Michael Scheuer talks at some length in this interview about the current threat from Osama bin Laden: Bin Laden's Game Interview by Steve Perry Minneapolis-St. Paul City Pages 02/15/06.
Scheuer is one of the few genuine experts on terrorism in general and on Bin Laden in particular in the United States. Experts aren't always right, of course. But I tend to think recent developments sustain his analysis that Bin Laden and Al Qaeda remain a particular threat. But probably more importantly, Al Qaeda has helped spur a more general Sunni jihadist movement in the world.
[P]eople tend to forget ... that when he outlined his aims in 1996, the first one - and it still is the first one - was to incite jihad around the world.
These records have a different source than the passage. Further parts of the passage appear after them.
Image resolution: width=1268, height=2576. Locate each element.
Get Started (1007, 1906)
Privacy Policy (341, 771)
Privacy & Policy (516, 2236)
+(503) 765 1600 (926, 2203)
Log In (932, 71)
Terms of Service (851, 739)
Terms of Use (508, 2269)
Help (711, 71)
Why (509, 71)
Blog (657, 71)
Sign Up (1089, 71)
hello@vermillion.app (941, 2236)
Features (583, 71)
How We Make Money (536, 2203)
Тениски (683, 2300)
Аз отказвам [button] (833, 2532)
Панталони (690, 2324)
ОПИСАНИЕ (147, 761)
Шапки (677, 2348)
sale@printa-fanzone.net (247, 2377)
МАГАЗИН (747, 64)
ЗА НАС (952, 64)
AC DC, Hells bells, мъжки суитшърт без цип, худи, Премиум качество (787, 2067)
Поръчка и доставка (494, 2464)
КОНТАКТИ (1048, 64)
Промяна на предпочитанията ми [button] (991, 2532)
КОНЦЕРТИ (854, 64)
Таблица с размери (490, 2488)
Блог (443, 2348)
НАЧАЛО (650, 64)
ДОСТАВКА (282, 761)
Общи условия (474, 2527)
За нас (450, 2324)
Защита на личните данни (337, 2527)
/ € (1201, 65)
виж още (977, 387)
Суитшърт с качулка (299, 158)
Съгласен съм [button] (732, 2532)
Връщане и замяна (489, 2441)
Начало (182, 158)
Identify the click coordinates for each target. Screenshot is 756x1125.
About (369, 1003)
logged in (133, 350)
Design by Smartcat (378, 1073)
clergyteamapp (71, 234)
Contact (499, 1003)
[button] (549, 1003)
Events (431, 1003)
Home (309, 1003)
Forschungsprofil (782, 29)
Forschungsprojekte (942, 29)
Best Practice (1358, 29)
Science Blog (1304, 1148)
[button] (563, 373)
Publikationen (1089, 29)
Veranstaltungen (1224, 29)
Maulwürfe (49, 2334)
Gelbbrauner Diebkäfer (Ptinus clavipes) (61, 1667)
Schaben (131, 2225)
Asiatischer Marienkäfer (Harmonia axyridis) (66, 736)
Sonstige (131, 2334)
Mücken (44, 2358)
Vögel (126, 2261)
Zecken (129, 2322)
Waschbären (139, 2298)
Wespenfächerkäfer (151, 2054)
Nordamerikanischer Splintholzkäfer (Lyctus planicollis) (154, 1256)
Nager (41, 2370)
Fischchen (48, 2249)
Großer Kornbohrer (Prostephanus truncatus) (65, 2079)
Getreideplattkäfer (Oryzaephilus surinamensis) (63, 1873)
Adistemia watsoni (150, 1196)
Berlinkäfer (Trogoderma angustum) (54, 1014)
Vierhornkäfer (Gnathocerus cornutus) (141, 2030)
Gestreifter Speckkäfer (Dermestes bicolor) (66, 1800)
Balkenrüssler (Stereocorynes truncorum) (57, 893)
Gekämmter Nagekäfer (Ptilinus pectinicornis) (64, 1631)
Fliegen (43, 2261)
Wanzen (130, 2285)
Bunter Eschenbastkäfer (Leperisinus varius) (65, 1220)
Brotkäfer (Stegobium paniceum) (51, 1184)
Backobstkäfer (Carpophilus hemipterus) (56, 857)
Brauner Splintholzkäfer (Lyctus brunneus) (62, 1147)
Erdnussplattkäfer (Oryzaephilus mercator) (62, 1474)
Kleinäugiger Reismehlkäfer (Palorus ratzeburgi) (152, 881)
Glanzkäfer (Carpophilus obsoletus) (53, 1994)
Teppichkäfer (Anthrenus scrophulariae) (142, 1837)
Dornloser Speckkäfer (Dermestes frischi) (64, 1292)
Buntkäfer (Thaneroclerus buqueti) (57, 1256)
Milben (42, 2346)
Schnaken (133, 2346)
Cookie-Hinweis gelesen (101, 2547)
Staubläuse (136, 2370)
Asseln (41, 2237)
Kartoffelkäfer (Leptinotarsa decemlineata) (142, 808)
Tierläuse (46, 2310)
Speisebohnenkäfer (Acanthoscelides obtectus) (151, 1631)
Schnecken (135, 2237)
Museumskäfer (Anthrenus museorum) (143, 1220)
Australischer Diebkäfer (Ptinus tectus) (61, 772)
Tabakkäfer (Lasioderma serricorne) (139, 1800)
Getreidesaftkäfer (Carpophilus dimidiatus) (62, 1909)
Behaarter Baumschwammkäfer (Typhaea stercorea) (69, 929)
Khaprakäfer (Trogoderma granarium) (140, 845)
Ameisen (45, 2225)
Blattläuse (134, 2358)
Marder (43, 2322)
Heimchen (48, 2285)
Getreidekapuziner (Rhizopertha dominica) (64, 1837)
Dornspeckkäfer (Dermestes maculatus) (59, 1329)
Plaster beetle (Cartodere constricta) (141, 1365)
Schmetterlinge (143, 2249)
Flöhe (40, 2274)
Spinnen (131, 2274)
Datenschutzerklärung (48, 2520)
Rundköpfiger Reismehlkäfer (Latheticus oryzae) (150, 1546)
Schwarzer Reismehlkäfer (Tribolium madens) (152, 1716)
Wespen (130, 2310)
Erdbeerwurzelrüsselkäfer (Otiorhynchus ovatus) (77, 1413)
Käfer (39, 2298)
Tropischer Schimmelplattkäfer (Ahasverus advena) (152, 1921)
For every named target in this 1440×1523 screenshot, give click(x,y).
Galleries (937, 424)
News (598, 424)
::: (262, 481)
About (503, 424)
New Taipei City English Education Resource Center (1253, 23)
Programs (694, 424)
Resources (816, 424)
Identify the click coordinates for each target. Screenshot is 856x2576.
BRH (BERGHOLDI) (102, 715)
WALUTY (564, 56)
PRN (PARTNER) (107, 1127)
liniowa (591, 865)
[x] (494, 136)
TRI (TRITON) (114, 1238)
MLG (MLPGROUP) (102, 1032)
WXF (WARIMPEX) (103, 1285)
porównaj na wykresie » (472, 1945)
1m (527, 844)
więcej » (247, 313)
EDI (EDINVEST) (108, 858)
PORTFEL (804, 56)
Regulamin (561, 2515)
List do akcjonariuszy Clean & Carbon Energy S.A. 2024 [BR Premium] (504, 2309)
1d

He regarded al Qaeda and his role not as an instrument of American defeat, but as an instrument that would incite the jihad that would spur America's defeat. He saw his job as encouraging other groups to join in. Picking a number is kind of a mug's game, but now we have 40 or 50 groups around the world that fight, sometimes locally, but also have an intention of attacking the United States. So in his main goal, of incitement, he's been singularly successful. (my emphasis)
And, according the Scheuer, the Iraq War helped Bin Laden tremendously in that goal:
My own judgment is, as a nation-state [Saddam's Iraq] was probably containable. But our invasion of Iraq broke the back of our counter-terrorism policy, because it validated in the Islamic mind so much of what bin Laden had said through the past decade. He said, Americans will do anything to defeat a strong Muslim government. We took Saddam out. He said we would take on and defeat any Muslim state that threatened Israel. I think Iraq is an indication of that being true, from their perspective. He said we would occupy their sanctities and try to destroy their religion. From the Islamist's perspective, we occupy all three of their sanctities now—the Arabian Peninsula, Iraq, and Jerusalem. The Israelis hold Jerusalem, but increasingly in the Islamic world, Americans and Israelis are viewed interchangeably. He said we were going to try to take all the oil from the Muslim world. And certainly the view predominates that one of the reasons we went to Iraq was oil.
And so, in terms of perception, the Iraq war was a validation of what bin Laden had said. In addition, bin Laden and Zawahiri are not trained Islamic clerics or jurists. The argument was always made that they had no authority, therefore, to declare a jihad. Well, when we invaded Iraq, it was kind of a textbook example of an event that necessitates jihad in the Islamic world. Now, any number of well-credentialed clerics and jurists and scholars have authorized jihad against the United States around the world, because we invaded a Muslim land. In my view, the invasion of Iraq accelerated the transformation of al Qaeda from a man and an organization into a philosophy and a movement.
We're at the point where it's still very important to kill - preferably to kill, or else to capture - Osama bin Laden and Zawahiri. But because of Iraq, our problem is far from over if that happens. (my emphasis)
Scheuer takes Bin Laden's recent threat to attack the United States again very seriously. "He would not have said what he said if he wasn't prepared to attack us."